The state-run Global Times said the rule equalled a “total ban” of the practice in public places.
Beijing already discourages a range of “uncivilized” behaviours including public spitting, littering, walking dogs unleashed, throwing things from high buildings, public defecation and smoking in places where it is prohibited.
Now miscreants face the possibility of a fine as well as censure because Beijing’s new laws encourage police to report serious offences, which may affect a person’s social credit score — a fledgling system which aims to assess individual actions across society — though it did not provide more specifics.
This is not the first time the matter of public hygiene in China has been addressed during the coronavirus outbreak.
As Breitbart News reported, last month UK politician Nigel Farage pointed to the poor hygiene practices in China’s so-called “wet markets” as a contributing factor in the spread of the coronavirus.
He noted the “appalling hygiene conditions in Chinese wildlife markets” such as Wuhan’s so-called “wet market”, where “living, dead or dying creatures as diverse as bats, pangolins and other [creatures] are held in close proximity, their body fluids and all the bacteria, viruses and parasites they carry mixing and mutating in direct contact with human shoppers.”
Farage recalled how, initially, “China suppressed the truth about the nascent epidemic even among its own people, clamping down on whistleblowers delaying a global response by month, at the cost of thousands upon thousands of lives worldwide.”
“Isn’t it time we in the West had a grown-up conversation about China, beginning with the truth that several layers of the regime — from sanitary inspectors to secret police — are responsible for this nightmare?” he asked.
Earlier this month Australia added its voice to calls for China to address matter of public hygiene, also pointing to so-called wet markets reopening in the Chinese city of Wuhan, the source of the global coronavirus outbreak.

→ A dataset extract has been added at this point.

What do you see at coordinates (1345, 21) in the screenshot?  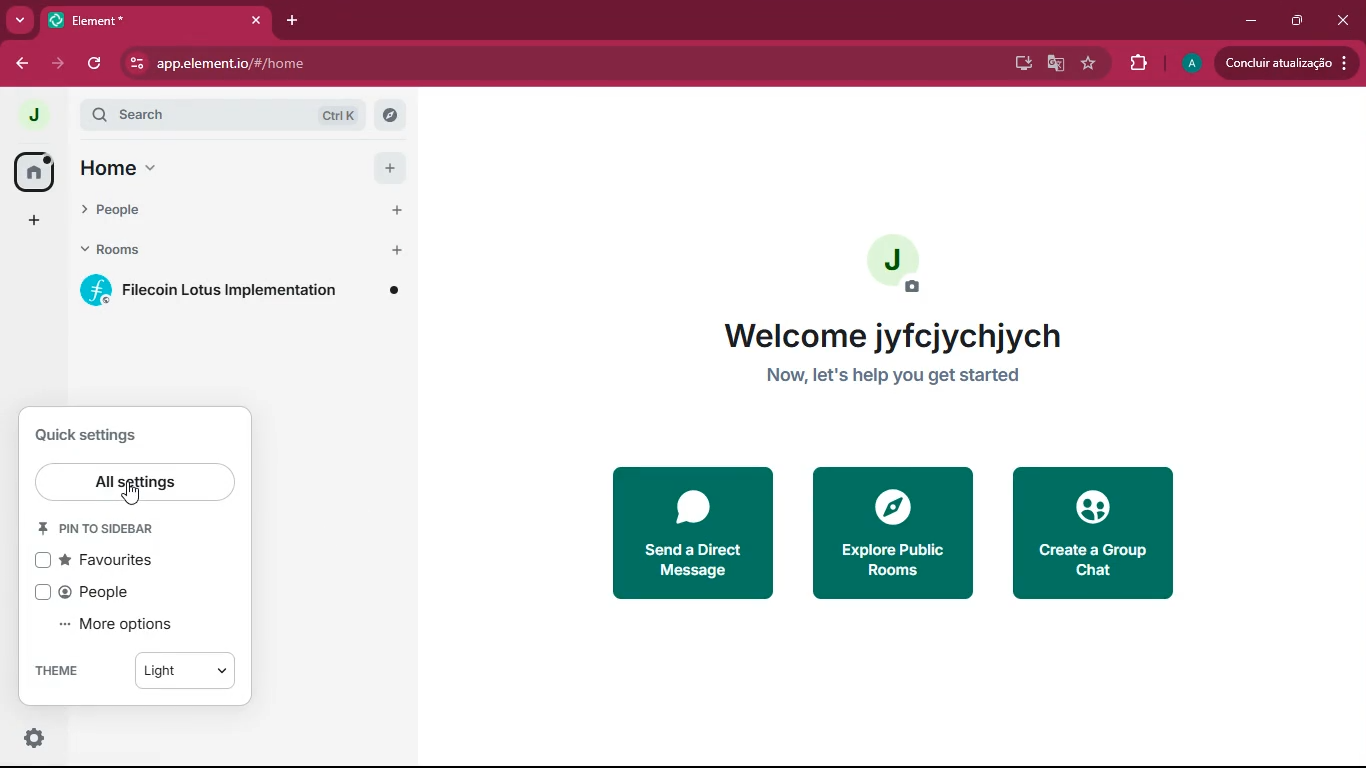 I see `close` at bounding box center [1345, 21].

Prime Minister Scott Morrison demanded answers about the markets, saying it was “unfathomable” for the World Health Organization (W.H.O.) to back live animal markets (open-air slaughterhouses) at a time when the pandemic is sweeping the world.
“I’m totally puzzled by this decision,” Morrison said, according to the Canberra Times. “We need to protect the world against potential sources of outbreaks of these types of viruses.